Exxon Mobil Corp. will use Mitsubishi Heavy Industries’ CO₂ capture technology in carbon capture and storage (CCS) solutions for customers, Exxon Mobil announced Nov. 29.
The two companies will be combining their own operating and engineering experience and core science capabilities together. Doing so reinforces the companies’ capabilities to reach “a lower-carbon future” by advancing carbon capture technologies with hopes to reduce the cost of CO₂ capture for heavy-emitting industrial enterprises, the Texas-based oil major said.
Mitsubishi Heavy Industries has leading carbon capture technology as the largest licensor of post-combustion CO₂. Combined with Exxon Mobil’s transportation and storage capabilities from its more than 30 years of experience capturing, transporting and injecting into geological formations CO₂, industrial customers will now have access to the only complete carbon capture, transportation and storage solution available, said Dan Amman, president of ExxonMobil Low Carbon Solutions, in a company release.

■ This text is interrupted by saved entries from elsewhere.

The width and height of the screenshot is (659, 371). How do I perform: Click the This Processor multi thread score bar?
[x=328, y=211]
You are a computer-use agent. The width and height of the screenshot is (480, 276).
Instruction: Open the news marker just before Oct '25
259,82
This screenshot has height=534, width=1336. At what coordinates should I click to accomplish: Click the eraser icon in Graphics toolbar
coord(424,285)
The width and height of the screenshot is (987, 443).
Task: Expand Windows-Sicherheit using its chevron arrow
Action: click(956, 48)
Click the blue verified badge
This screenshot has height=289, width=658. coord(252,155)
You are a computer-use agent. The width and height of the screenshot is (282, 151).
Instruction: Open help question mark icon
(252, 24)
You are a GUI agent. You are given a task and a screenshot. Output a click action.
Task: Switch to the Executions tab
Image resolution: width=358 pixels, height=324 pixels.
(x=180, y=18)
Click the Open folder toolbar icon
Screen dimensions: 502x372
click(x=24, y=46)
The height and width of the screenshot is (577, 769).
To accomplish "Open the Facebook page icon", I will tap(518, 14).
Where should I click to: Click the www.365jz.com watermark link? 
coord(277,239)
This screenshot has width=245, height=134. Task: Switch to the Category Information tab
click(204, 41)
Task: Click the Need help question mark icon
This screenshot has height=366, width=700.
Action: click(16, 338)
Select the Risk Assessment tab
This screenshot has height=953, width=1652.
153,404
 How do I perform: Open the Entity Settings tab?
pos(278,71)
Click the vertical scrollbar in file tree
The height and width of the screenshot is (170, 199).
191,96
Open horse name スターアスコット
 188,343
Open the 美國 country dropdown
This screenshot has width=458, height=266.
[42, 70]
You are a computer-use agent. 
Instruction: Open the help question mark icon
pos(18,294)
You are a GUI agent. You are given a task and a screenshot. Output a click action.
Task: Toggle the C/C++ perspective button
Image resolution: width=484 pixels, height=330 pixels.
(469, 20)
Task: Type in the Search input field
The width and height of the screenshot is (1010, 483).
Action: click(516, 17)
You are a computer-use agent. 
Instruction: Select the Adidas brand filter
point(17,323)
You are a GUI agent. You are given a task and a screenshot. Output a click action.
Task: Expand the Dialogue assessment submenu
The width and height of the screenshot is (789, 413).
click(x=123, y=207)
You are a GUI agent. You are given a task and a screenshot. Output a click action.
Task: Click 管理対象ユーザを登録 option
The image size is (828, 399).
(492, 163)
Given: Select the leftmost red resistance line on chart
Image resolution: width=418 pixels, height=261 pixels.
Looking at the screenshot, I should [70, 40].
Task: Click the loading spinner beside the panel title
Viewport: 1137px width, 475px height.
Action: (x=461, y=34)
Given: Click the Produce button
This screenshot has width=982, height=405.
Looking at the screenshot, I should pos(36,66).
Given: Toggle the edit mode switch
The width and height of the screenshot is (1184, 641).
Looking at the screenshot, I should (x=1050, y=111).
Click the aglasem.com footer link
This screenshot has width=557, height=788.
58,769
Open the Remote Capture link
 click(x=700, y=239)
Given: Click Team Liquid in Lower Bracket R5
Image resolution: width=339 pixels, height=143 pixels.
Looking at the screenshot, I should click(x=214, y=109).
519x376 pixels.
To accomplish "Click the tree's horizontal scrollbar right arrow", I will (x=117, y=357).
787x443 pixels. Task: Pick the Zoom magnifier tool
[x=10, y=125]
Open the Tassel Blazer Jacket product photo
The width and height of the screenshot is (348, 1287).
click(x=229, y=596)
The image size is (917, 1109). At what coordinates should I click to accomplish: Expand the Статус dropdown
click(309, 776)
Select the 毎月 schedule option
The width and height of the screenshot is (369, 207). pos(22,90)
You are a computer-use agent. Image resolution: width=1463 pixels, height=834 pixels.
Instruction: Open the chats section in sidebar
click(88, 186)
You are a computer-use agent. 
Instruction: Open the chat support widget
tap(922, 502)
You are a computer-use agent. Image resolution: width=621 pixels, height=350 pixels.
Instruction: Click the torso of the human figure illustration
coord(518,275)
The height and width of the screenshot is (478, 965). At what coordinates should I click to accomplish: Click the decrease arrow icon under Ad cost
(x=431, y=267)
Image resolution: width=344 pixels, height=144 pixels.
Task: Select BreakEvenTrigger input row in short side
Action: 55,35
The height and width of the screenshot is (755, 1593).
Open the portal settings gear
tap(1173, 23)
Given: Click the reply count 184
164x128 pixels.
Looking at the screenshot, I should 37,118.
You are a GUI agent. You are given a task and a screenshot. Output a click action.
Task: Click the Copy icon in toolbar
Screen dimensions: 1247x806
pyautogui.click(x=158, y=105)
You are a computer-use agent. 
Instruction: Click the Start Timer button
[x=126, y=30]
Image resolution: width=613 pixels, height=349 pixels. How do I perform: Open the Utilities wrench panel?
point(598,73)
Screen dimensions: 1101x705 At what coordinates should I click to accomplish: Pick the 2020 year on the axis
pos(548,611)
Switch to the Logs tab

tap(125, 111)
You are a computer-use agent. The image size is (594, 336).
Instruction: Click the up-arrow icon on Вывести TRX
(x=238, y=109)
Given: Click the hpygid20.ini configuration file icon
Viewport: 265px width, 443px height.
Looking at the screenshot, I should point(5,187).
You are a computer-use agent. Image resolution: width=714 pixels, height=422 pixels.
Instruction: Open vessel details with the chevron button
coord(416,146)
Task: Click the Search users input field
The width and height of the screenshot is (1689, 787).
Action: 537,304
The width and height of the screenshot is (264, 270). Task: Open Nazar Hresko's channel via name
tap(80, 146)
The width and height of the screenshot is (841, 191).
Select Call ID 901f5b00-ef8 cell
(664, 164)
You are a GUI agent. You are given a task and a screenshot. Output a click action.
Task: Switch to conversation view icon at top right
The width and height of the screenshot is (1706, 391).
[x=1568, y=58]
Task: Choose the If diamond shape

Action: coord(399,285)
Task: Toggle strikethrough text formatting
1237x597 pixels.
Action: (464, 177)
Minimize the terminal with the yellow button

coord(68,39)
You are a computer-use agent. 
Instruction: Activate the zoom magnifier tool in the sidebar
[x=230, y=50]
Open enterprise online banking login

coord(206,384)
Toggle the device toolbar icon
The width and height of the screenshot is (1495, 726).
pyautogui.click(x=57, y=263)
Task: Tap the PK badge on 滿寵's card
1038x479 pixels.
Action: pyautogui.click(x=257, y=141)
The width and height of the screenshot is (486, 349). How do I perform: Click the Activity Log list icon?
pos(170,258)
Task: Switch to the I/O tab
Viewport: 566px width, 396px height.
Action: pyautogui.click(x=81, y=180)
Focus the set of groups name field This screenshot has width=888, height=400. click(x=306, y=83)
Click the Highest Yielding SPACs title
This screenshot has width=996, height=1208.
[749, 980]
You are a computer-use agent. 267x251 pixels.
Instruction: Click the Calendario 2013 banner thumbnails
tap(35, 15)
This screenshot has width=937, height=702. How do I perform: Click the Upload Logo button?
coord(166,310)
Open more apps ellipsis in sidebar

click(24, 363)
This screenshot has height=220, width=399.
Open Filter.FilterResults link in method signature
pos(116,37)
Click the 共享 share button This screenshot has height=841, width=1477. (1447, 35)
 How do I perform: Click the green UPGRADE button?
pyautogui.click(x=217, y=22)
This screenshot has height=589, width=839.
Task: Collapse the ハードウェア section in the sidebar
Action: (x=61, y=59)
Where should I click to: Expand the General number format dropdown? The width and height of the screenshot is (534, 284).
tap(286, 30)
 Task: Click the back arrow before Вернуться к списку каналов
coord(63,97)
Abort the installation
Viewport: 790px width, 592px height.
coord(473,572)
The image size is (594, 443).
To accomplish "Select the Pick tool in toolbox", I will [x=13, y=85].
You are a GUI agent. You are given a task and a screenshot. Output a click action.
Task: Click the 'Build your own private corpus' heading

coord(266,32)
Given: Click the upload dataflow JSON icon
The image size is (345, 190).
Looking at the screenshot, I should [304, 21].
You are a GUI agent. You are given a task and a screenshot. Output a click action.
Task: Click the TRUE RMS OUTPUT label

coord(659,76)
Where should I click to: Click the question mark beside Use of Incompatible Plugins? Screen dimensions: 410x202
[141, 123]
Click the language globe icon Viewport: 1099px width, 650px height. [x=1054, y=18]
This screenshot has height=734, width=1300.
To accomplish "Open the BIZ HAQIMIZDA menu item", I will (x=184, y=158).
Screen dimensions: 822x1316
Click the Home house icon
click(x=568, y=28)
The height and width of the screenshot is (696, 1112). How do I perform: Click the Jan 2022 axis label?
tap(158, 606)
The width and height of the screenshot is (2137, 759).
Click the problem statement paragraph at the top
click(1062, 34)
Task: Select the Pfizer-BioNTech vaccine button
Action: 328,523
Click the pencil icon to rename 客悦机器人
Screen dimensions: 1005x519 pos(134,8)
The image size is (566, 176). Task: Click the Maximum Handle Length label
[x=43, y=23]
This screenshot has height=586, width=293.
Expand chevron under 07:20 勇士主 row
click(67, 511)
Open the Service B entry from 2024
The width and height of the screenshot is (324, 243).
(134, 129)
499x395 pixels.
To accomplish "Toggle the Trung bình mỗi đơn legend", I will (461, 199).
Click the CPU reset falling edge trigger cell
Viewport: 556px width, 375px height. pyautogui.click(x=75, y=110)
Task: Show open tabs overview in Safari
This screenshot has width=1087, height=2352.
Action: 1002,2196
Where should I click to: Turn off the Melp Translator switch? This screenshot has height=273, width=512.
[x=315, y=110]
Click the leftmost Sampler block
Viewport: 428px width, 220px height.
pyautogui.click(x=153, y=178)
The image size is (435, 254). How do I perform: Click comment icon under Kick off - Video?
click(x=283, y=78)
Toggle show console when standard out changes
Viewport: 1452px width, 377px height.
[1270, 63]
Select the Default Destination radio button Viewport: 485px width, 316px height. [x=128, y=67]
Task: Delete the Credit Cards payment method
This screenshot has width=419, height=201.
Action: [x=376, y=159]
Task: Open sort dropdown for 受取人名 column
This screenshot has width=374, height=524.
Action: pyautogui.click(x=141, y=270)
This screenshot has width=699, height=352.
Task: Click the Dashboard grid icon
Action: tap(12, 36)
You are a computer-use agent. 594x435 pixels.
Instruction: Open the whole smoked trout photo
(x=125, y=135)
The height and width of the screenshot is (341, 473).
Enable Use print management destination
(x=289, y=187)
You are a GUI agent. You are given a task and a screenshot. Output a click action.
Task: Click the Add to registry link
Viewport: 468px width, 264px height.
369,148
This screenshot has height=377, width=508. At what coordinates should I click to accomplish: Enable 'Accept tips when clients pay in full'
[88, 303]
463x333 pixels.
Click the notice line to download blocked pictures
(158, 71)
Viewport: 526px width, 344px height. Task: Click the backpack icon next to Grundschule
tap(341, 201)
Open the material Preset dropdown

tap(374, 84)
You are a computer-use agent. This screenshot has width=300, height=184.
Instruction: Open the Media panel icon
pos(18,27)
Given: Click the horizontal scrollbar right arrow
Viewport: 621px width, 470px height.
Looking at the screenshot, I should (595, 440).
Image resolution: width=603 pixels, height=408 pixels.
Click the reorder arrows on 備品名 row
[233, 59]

With this collaboration, both companies are building upon their already ongoing decarbonization strategies.
ExxonMobil Low Carbon Solutions is focusing on bringing its CCS efforts on point-source emissions to market to be accessible to hard-to-decarbonize industries. MHI Group’s declaration of “Mission Net Zero” involves 14 commercial CO₂ capture plants and developing a carbon capture, utilization and storage (CCUS) value chain.
The joint effort will be supported by The Kansai Electric Power Co. Inc. (KEPCO). It will build upon MHI and KEPCO’s KM CDR Process and Advanced KM CDR Process. It is the only liquid amine carbon capture technology commercially demonstrated at more than 1 million metric tons annually, according to the release.